Recuerde que estamos hablando de propósitos de la salvación. Uno de esos propósitos es el sufrimiento. Somos salvos para sufrir. Esto parece extraño, pero recuerde mi amigo que estamos hablando de sufrir por la causa de Cristo. Sufrir por la causa de Cristo en un privilegio. 1 Pedro 4:14 dice: “Si sois vituperados por el nombre de Cristo, sois bienaventurados, porque el glorioso Espíritu de Dios reposa sobre vosotros. Ciertamente de parte de ellos, él es blasfemado, pero por vosotros es glorificado”

Cristo fue vituperado, y crucificado, que nos hace pensar que sus seguidores no seremos también vituperados si él mismo dijo: El siervo no es mayor que su señor. Si a mí me han perseguido, también a vosotros os perseguirán. Pablo estaba dispuesto aún a ser sacrificado por Cristo, por eso dijo: llegando a ser semejante a él en su muerte.

¿Está Ud. dispuesto a morir por Cristo? Si lo está, entonces cuanto más dispuesto debería estar a vivir por Cristo. A veces decimos que estamos listos a morir por Cristo, pero nuestro pertinaz deseo de hacer nuestra propia voluntad en todo momento nos dice que ni siquiera estamos dispuestos a vivir por Cristo, peor morir por él.

Con Pablo fue distinto, el vivió por Cristo y estaba dispuesto a morir por Cristo. Parece que efectivamente llegó a ser un mártir de la fe en las manos del sanguinario emperador romano Nerón. La salvación no es solo escapar del infierno. Es poder conocer íntimamente a Cristo, es poder experimentar el poder de la resurrección de Cristo, y es el poder participar de los padecimientos de Cristo.

En cuarto y último lugar, la salvación es para poder participar de la resurrección de Cristo. Filipenses 3:11 dice: “si en alguna manera llegase a la resurrección de entre los muertos”

Parece como que Pablo estaría expresando duda sobre si los muertos resucitan, pero no hay tal, lo que Pablo está diciendo es que si llega a morir por la causa de Cristo, está seguro de participar de la misma resurrección que experimentó Cristo.

¿Sabia Ud. que existía la posibilidad de que Pablo no llegara a morir? ¿Cómo? Pues suponga que el arrebatamiento de la iglesia hubiera llegado en los días que Pablo vivía, si así hubiera sido, Pablo no habría muerto y tampoco habría experimentado la resurrección de entre los muertos, a esto es a lo que Pablo se refiere cuando dice: si en alguna manera llegase a la resurrección de entre los muertos.

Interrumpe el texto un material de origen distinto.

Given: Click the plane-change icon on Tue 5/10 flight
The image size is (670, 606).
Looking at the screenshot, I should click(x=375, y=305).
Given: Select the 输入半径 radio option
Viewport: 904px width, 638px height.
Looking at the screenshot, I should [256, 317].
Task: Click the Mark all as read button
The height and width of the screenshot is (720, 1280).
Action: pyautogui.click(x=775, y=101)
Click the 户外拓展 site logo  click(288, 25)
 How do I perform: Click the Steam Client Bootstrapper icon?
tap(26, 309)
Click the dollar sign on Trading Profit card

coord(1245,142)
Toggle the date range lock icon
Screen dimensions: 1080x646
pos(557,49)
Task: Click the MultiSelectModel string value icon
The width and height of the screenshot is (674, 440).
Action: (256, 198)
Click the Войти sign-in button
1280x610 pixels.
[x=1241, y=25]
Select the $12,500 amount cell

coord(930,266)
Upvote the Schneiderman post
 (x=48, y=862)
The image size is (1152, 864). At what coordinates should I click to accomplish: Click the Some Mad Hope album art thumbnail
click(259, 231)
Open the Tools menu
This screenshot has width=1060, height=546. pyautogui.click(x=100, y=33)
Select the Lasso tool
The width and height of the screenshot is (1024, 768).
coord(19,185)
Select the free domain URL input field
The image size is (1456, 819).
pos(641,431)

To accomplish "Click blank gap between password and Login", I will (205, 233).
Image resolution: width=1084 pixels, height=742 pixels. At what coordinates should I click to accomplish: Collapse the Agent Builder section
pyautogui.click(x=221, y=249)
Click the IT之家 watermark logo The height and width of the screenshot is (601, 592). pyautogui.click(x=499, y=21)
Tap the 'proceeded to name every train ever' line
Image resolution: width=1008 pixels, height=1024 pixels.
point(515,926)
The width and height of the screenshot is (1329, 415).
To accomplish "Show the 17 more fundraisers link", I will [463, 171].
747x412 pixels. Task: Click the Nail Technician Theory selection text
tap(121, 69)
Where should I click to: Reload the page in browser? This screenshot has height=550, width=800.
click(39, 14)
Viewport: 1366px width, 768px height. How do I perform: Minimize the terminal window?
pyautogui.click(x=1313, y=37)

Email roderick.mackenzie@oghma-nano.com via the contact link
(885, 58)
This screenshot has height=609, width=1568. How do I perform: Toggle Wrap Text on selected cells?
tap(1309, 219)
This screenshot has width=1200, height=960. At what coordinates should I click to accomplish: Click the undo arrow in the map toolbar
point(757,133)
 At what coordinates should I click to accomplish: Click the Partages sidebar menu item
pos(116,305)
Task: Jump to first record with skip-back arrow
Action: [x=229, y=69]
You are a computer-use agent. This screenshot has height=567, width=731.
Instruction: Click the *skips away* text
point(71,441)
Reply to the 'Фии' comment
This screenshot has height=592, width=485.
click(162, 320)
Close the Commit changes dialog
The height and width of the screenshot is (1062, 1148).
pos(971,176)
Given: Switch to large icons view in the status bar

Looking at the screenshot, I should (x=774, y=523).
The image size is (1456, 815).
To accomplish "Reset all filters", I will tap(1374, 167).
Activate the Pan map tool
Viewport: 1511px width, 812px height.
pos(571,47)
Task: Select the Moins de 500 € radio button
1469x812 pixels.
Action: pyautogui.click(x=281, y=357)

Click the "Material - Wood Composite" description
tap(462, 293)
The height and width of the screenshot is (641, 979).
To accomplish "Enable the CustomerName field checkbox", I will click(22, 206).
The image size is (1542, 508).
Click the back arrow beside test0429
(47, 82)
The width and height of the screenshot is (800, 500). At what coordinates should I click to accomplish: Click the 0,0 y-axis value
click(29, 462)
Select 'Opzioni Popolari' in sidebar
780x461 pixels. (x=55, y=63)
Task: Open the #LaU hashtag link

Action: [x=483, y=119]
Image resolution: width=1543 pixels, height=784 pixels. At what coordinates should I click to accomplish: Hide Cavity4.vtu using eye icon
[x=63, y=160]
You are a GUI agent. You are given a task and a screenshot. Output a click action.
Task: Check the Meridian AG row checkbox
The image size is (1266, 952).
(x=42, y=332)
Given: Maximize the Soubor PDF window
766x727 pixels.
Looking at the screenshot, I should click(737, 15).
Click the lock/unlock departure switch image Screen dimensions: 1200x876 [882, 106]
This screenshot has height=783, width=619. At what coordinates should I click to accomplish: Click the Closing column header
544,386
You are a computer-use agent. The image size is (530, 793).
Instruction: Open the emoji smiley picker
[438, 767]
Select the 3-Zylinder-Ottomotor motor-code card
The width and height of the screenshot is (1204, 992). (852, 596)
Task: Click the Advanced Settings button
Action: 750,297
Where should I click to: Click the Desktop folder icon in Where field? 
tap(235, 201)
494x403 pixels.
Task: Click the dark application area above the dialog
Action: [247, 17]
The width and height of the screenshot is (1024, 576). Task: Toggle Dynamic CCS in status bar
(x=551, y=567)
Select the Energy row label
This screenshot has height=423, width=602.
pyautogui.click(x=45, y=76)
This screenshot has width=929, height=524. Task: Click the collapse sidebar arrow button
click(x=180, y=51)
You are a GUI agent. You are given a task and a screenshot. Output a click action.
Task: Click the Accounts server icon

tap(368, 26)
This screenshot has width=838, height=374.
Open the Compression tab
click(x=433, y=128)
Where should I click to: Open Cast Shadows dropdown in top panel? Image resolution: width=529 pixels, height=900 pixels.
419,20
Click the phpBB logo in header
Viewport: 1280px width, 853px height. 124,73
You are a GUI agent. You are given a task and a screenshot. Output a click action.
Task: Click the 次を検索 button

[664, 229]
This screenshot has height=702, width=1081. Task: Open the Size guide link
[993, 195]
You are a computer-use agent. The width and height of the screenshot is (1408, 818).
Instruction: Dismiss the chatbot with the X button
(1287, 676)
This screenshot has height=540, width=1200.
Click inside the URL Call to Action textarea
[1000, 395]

Si tenía que morir Pablo estaba seguro que experimentaría la resurrección de entre los muertos, de la misma manera que Cristo experimentó.

¿Tiene Ud. esta esperanza amigo oyente? Para tenerla, lo único que debe hacer es recibir por fe a Cristo como su Salvador. El dijo: Yo soy la resurrección y la vida; el que cree en mí, aunque esté muerto, vivirá.

Así que, la salvación nos trajo mucho más que la escapatoria de ser condenados en el infierno, nos trajo el poder conocer a Cristo íntimamente, nos trajo el poder experimentar todo el poder que se manifestó en la resurrección de Cristo, nos trajo el poder participar en los padecimientos de Cristo, lo cual es un gran privilegio y nos trajo el poder experimentar la misma resurrección que Cristo experimentó.

Todo esto debe traer gozo a nuestros corazones así como trajo un gozo inefable al corazón de Pablo.